# Massey Ferguson Engine NO DPF



## Trillium Farm (Dec 18, 2014)

Hi Fellows,

just heard that MF is coming out in 2019 with a new engine without DPF.

Do any of you know anything more about it?

Regards


----------



## slowzuki (Mar 8, 2011)

Do you mean def?


----------



## Anonsky's Hay Service (Feb 1, 2017)

Sauce pls, big if true


----------



## JD3430 (Jan 1, 2012)

I know Mahindra has a diesel with no DPF and no DEF, either.

Wont surprise me to see others follow.


----------



## Trillium Farm (Dec 18, 2014)

Was watching a tractor test on YouTube and there is this MF dealer in Tennessee (I believe) who was telling this potential buyer that MF had developed a new engine that will not have DPF (same as Mahindra) and that il will be available in 2019. Can't remember how many horses it will have. So I thought to post it here in case any of you heard something more.


----------



## VA Haymaker (Jul 1, 2014)

Gasoline....????????????????


----------



## mlappin (Jun 25, 2009)

Since Agco owns Sisu now I wouldn't be surprised.

However if they just pulled another cute bit of engineering to replace def with something else as trouble prone I wouldn't get too excited.

I have a friend thats just about ready to get completely out of the trucking business and do nothing but install delete kits on the big boys.

Who woulda thought do away with all the pollution crap, the sensors, def, etc and not only do they have more power, but mileage goes up.


----------



## Greasy30 (Mar 15, 2010)

If it is like Mahindra it will be the CRD. Common Rail Design.

https://www.perkins.com/en_GB/resources/useful-information/common-rail.html


----------



## slowzuki (Mar 8, 2011)

Mahindra uses a catylitic converter and lots of egr.

Their marketing folks touting common rail injection aren't fooling anyone as most tractors have been crd since tier 2/3.


----------



## Gearclash (Nov 25, 2010)

leeave96 said:


> Gasoline....


Gasoline engines need a catalytic converter to reduce emissions. Without it they emit a significant amount of unburned fuel constantly. You just don't see it like you do on a smoking diesel.


----------



## slowzuki (Mar 8, 2011)

Used to, current generations have very low HC emissions even ahead of the cat. Only when something is wrong do they dump large amounts of fuel out the exhaust now.



Gearclash said:


> Gasoline engines need a catalytic converter to reduce emissions. Without it they emit a significant amount of unburned fuel constantly. You just don't see it like you do on a smoking diesel.


----------



## JD3430 (Jan 1, 2012)

mlappin said:


> Since Agco owns Sisu now I wouldn't be surprised.

## INFORMATION SUPPLIED:

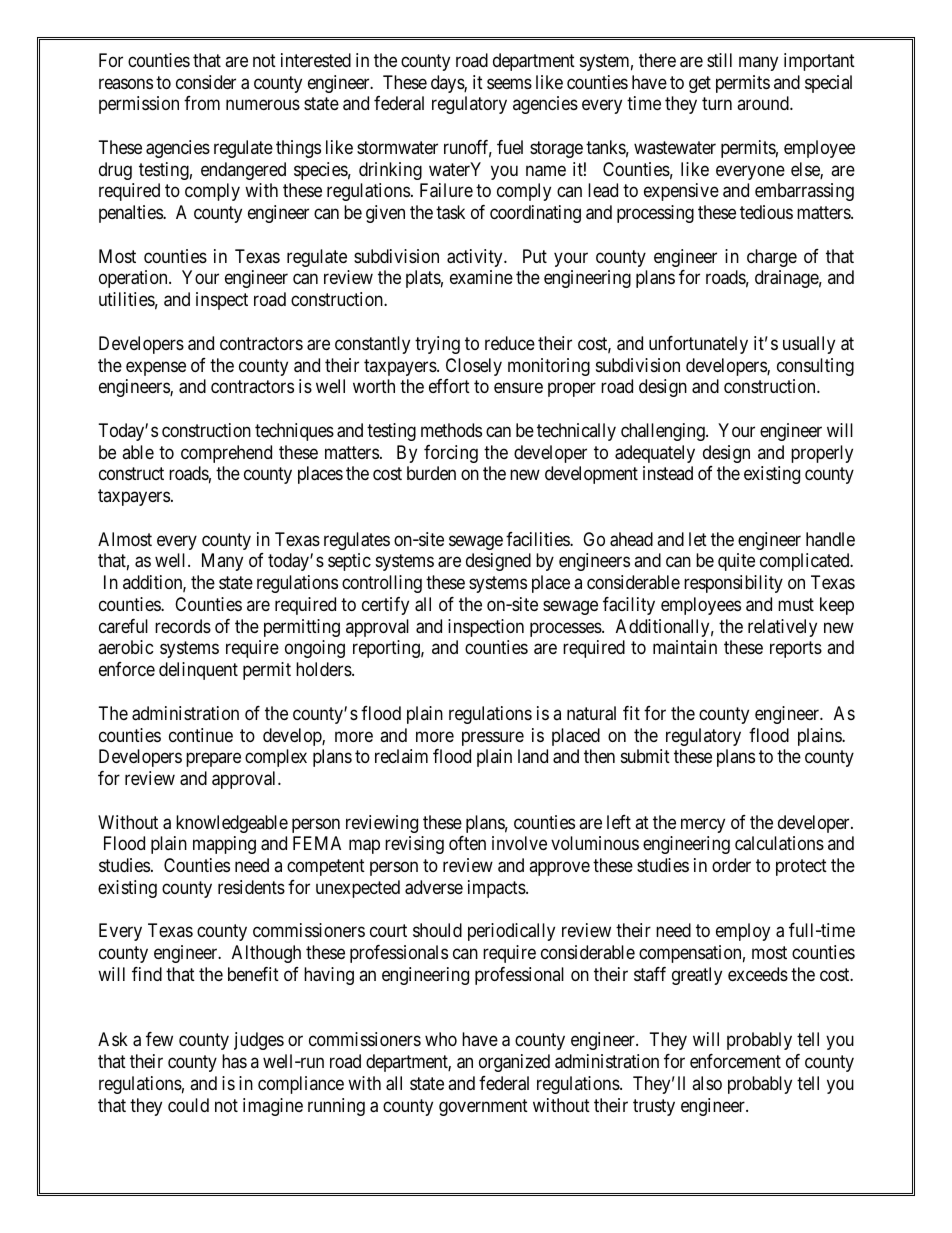 Image resolution: width=952 pixels, height=1233 pixels. What do you see at coordinates (764, 103) in the page?
I see `around` at bounding box center [764, 103].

## SHORT TASK 1:
Please rewrite the stretch of the Massey Ferguson engine thread from "## VA Haymaker" through "get too excited.", putting "Perkins" in place of "Sisu".
## SHORT TASK 2:
Write the next part of the Massey Ferguson engine thread, starting after its last line.

## ANSWER 1:
## VA Haymaker (Jul 1, 2014)

Gasoline....????????????????


----------



## mlappin (Jun 25, 2009)

Since Agco owns Perkins now I wouldn't be surprised.

However if they just pulled another cute bit of engineering to replace def with something else as trouble prone I wouldn't get too excited.

## ANSWER 2:
> However if they just pulled another cute bit of engineering to replace def with something else as trouble prone I wouldn't get too excited.
> I have a friend thats just about ready to get completely out of the trucking business and do nothing but install delete kits on the big boys.
> 
> Who woulda thought do away with all the pollution crap, the sensors, def, etc and not only do they have more power, but mileage goes up.


I've wanted to delete my little Ford 6.4's for years now. Every time I think I'm ready, some unexpected equipment expense takes away my spare money 
I notice that the local diesel shops now doing deletes are very carefully "screening" their potential customers and make them sign agreements that they will only use their trucks "off-road".

Then I got to thinking: if you use a "deleted" truck for 10 miles "off road", isn't it polluting the atmosphere just as much as if you drive it over the road for 10 miles???


----------



## mlappin (Jun 25, 2009)

JD3430 said:


> Then I got to thinking: if you use a "deleted" truck for 10 miles "off road", isn't it polluting the atmosphere just as much as if you drive it over the road for 10 miles???


True that, but most ain't gonna drive it off road for a hundred thousand.


----------



## Dan_GA (Dec 29, 2015)

My MF4710 doesn't have DPF so it also doesn't regen, and it was purchased last year. No way around the DEF in a new tractor that has useable HP.


----------



## hog987 (Apr 5, 2011)

JD3430 said:


> I've wanted to delete my little Ford 6.4's for years now. Every time I think I'm ready, some unexpected equipment expense takes away my spare money
> I notice that the local diesel shops now doing deletes are very carefully "screening" their potential customers and make them sign agreements that they will only use their trucks "off-road".
> 
> Then I got to thinking: if you use a "deleted" truck for 10 miles "off road", isn't it polluting the atmosphere just as much as if you drive it over the road for 10 miles???


I did the delete on mine beginning of april. The egr coolers were leaking anti freeze into motor. Was cheaper to get delete kit with one custom tune than to replace the egr coolers. And the price for the delete also included getting rid of exhaust filter.

Wow it sure woke the truck up. Loads more power and less fuel to boot.


----------



## JD3430 (Jan 1, 2012)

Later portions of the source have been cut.